■ Directions: Produce as output only the lines below starting at the line with "You are a computer-use agent. 660x396 pixels." and continuing through the line with "Task: Select the 71cm waist value", each one exactly as written.

■ Supplied entries:
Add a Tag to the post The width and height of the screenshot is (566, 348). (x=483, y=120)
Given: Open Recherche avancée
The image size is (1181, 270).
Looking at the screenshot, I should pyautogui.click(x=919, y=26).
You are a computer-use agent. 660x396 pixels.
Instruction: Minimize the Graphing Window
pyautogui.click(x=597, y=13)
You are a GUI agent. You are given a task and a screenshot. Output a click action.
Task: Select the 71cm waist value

* * *

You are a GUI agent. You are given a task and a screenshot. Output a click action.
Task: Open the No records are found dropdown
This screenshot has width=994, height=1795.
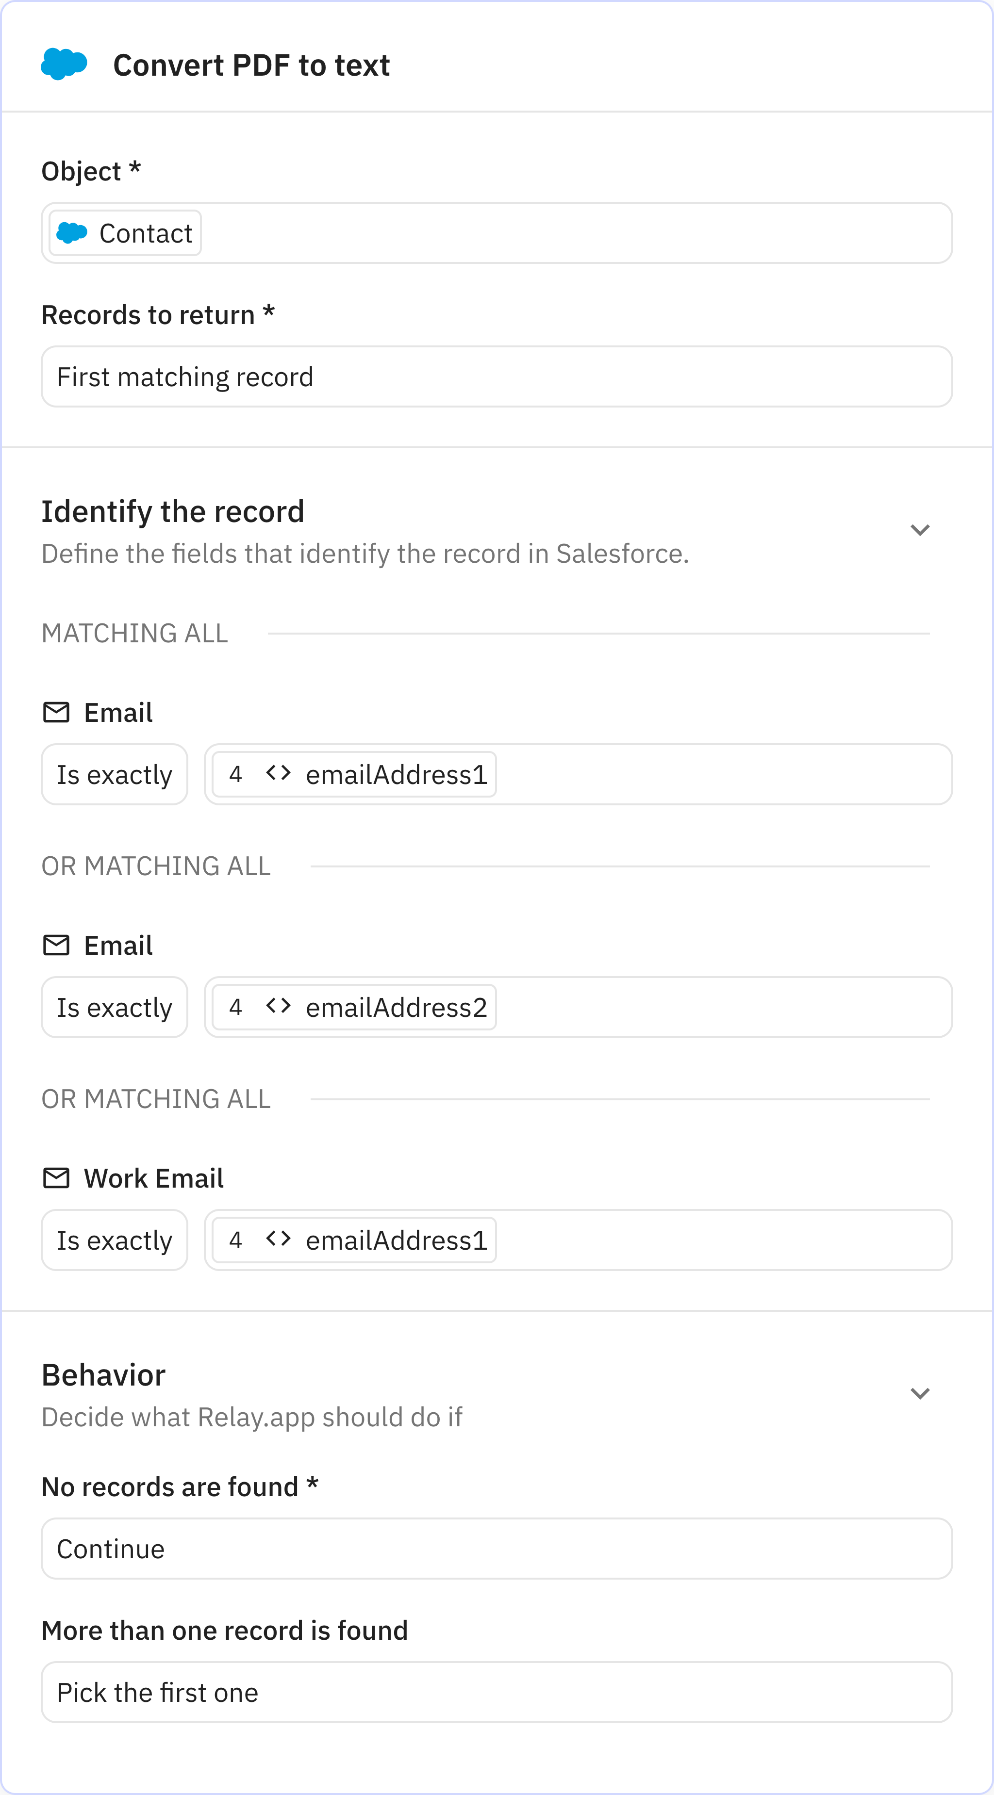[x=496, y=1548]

--

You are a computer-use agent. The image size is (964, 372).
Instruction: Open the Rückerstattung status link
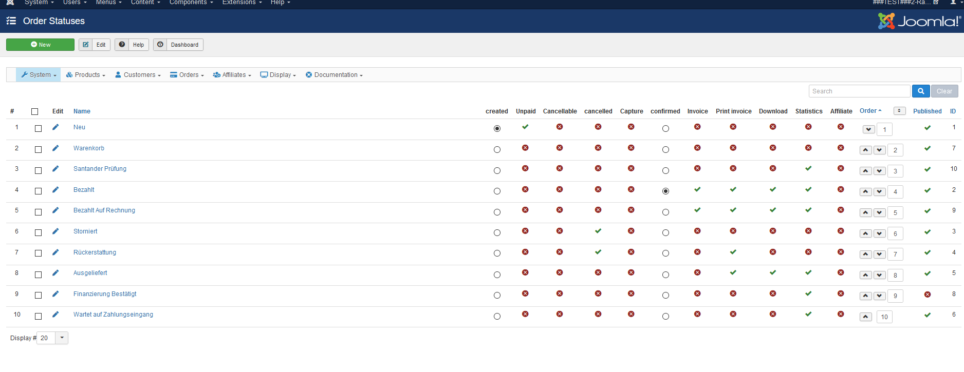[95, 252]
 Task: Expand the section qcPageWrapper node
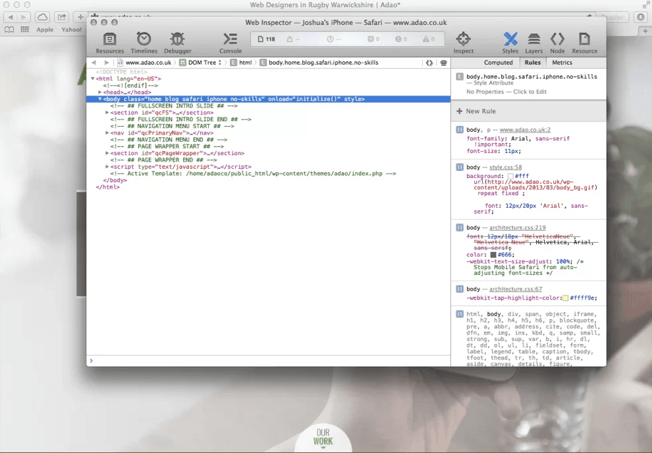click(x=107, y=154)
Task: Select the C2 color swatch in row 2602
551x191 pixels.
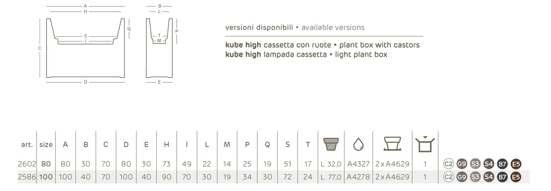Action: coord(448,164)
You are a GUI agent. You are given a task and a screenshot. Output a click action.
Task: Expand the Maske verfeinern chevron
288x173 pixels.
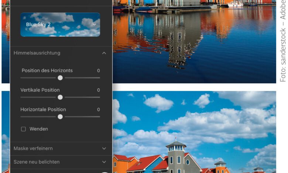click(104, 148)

■ Output of the exercise:
You are a computer-use agent. 660x396 pixels.
Instruction: Minimize the Graphing Window
pyautogui.click(x=597, y=13)
You are a GUI agent. You are given a task and a screenshot. Output a click action.
Task: Select the 71cm waist value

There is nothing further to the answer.